Analis Vibiz Research Center melihat untuk hari ini perdagangan rupiah vs dollar dibuka melemah ke Rp 14.975 kemudian bergerak terkoreksi ke Rp14.992, dan terakhir pagi ini WIB terpantau di posisi Rp 14.991. Melemahnya rupiah terjadi sementara dollar AS di pasar uang Asia tertahan setelah menanjak perlahan 2 hari di sesi global sebelumnya; tetap bertahan sebagai safe haven di tengah investor mengkhawatirkan pelambatan pertumbuhan ekonomi global.

Indeks dollar, yang mengukur dollar terhadap keranjang enam mata uang saingan utamanya, pagi hari WIB ini naik tipis ke level 105,18, dibandingkan level penutupan sesi sebelumnya di 105,16.

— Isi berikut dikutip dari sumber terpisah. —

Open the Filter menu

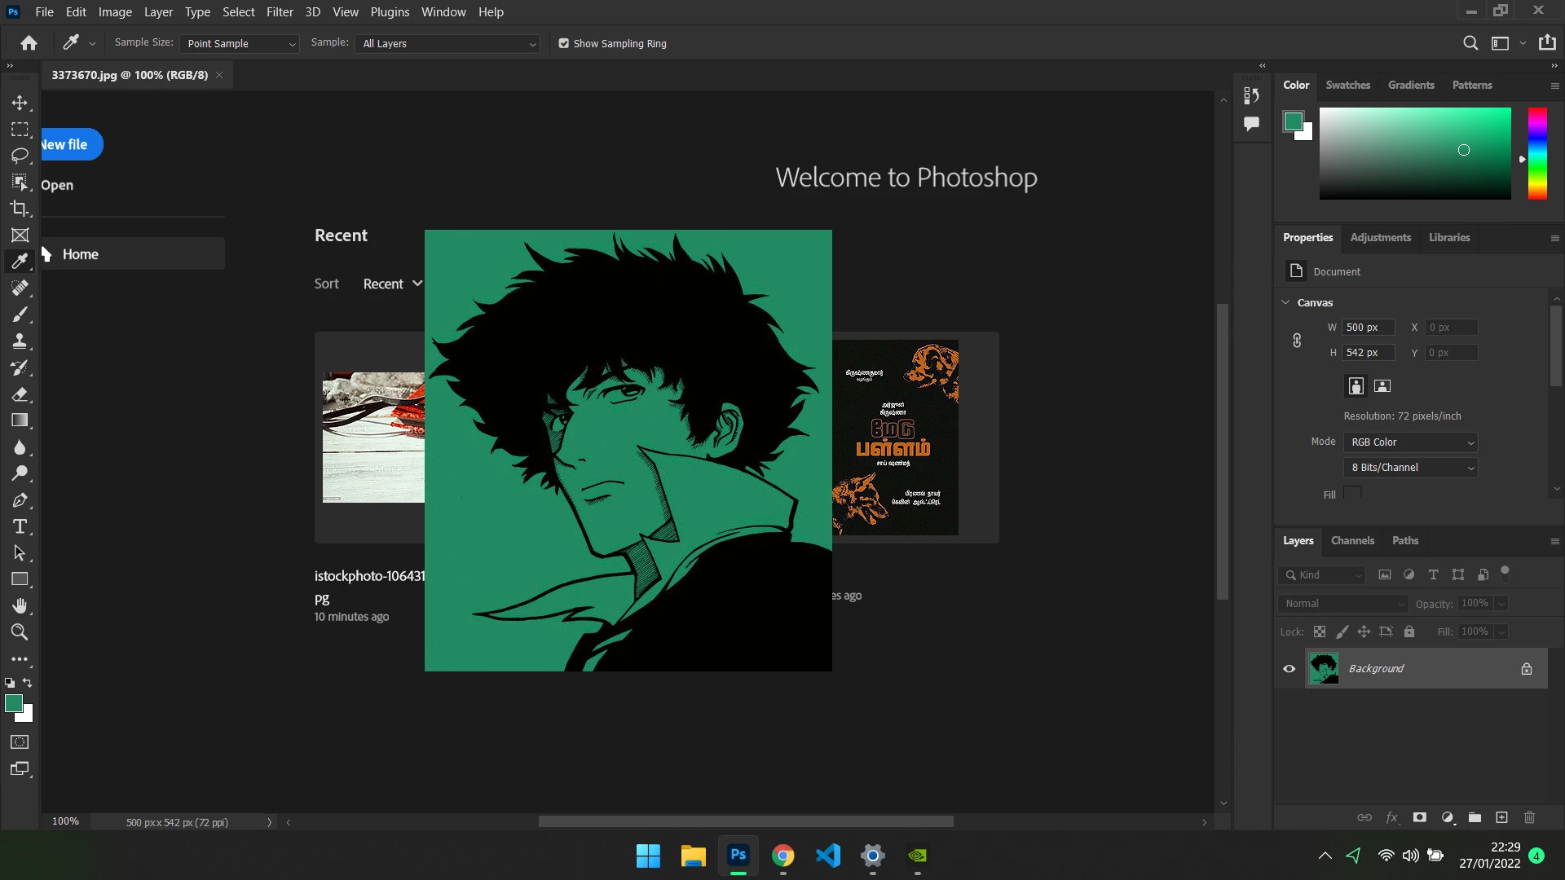click(279, 11)
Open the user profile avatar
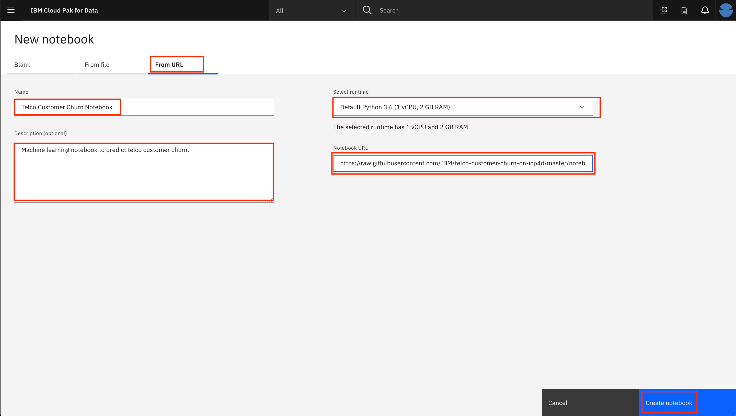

Sementara itu, IHSG Selasa di awal sesi pertama rebound signifikan 104,900 poin (1,54%) ke level 6.689,428, sedangkan bursa saham kawasan Asia umumnya bias menguat di tengah investor menunggu keputusan suku bunga dari RBA (Australia) untuk mencari arah pasar berikutnya.

Analis Vibiz Research Center melihat dollar AS terhadap rupiah hari ini menguat, dengan dollar di pasar Asia agak flat. Rupiah terhadap dollar seminggu ini terlihat akan berada dalam rentang antara Rp14.767 – Rp15.150.